Saturday, February 02, 2008

Blacks Trump Indians

The comments below on the recent huge uproar in cricket are excerpted from moderate-conservative Australian commenter Andrew Bolt. To avoid being too incorrect, he writes as if it was pro-Australian bias rather than pro-black bias that explains the biased treatment of the Indian cricketer. But he does reasonably ask: "Why not fine Andrew Symonds for abuse?" -- where Andrew Symonds is the black cricketer who instigated the abuse of the Indian player. If the instigator of the abuse had been white, there is no doubt that it would have been the white player rather than the Indian player who was penalized. In the preposterously bigoted world we live in, black trumps brown but brown trumps white.

"If Harbhajan Singh has been fined for abuse, why not Andrew Symonds? The Indian spinner, on the evidence of a formal hearing, has done nothing that the Australian all-rounder didn't do first and worst.

The second Test became explosive when Symonds, Michael Clarke and Matthew Hayden informed captain Ricky Ponting they'd heard Singh call Symonds, of Caribbean descent, a "monkey" or "big monkey".

We were absurdly glad we could finally call brown men racists and prove our redeemed goodness by defending a coloured player of our own. But the Indians appealed, and the International Cricket Council got a real judge to check the facts. And suddenly the picture shifted. Consider the following evidence, taken from Hansen's judgment.

On that last tour of India, Symonds and Singh shook hands on a deal not to talk trash to each other again, but Symonds snapped in Sydney when Singh paid bowler Brett Lee a compliment, of all things.

Says Hansen: "I have reviewed the television evidence . . . It is clear that Mr Lee bowled an excellent yorker to Mr Singh, who was fortunate to play the ball to fine leg. As he passed Mr Lee, while completing a single, Mr Singh patted Mr Lee on the backside. Anyone observing this incident would take it to be a clear acknowledgement of well bowled."

"Symonds took objection to this and . . . approached Mr Singh, telling him he had no friends among the Australians in foul and abusive language." This clearly was just the kind of sledging for which the Australians are now infamous -- the crudity that too many fans admire, but which comes over to Indians as the kind of colonial crud they no longer need tolerate.

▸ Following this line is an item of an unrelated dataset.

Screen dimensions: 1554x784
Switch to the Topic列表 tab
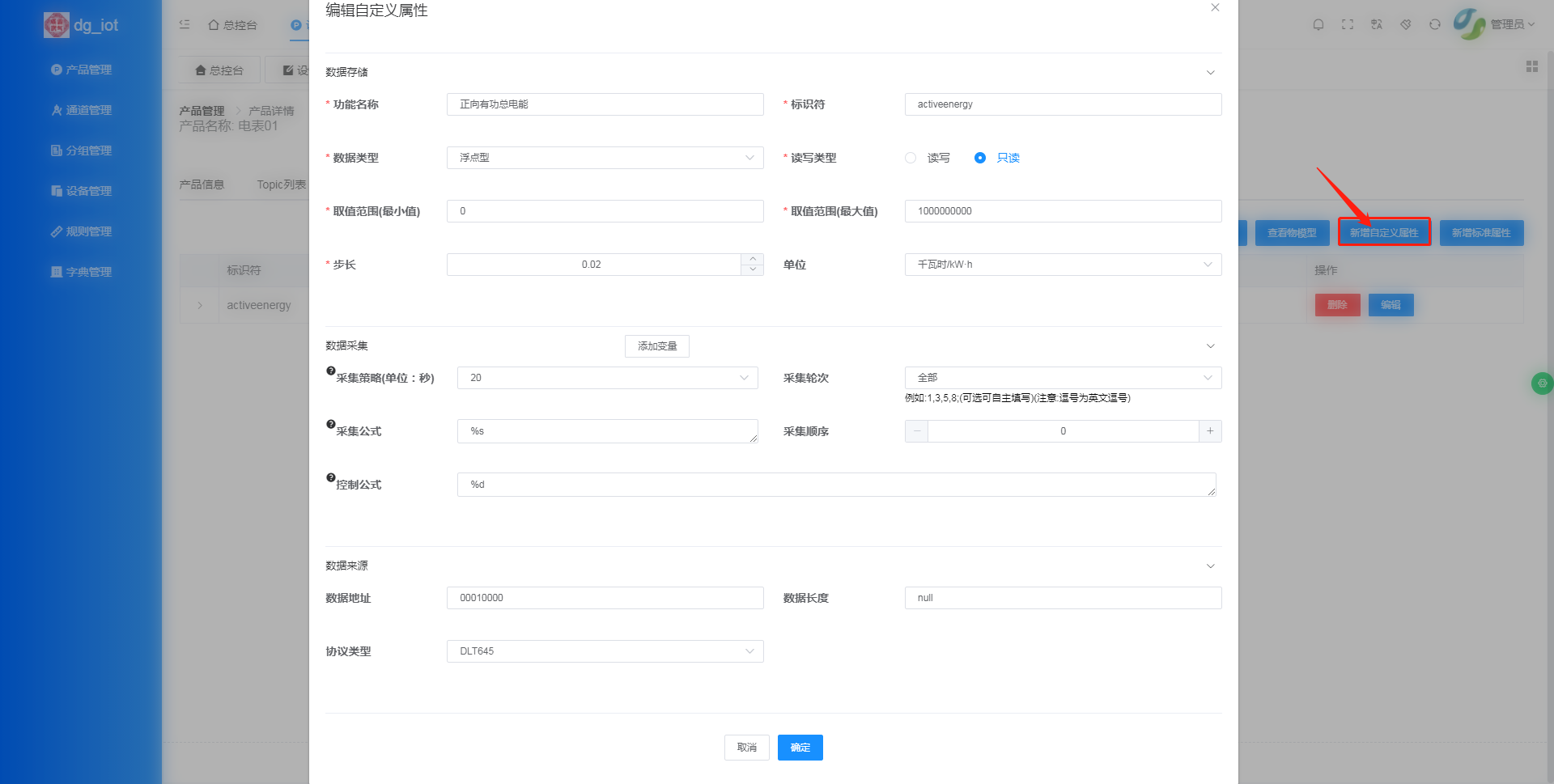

He lashed back in what Symonds said was a mix of English and a foreign language - actually Punjabi. And among the jumble of words was what Symonds took to be "monkey".

But Singh insisted he'd not suddenly broken into English, but had called Symonds "teri maa ki" - or something like "motherf. . ." in Punjabi. Teammate Sachin Tendulkar, who'd been standing closest to him, agreed the Australians had simply been mistaken. (Such are the absurd politics of race that calling a man "monkey" is now a bigger crime than making vile sexual slurs against his own mother.)

The judge quite reasonably felt the reason the Australians couldn't make out any other words than what they took to be "big monkey" could well be that Singh wasn't abusing Symonds in English. Singh's defence seemed to him plausible and he dismissed the charge of racial vilification, fining Singh simply for foul language.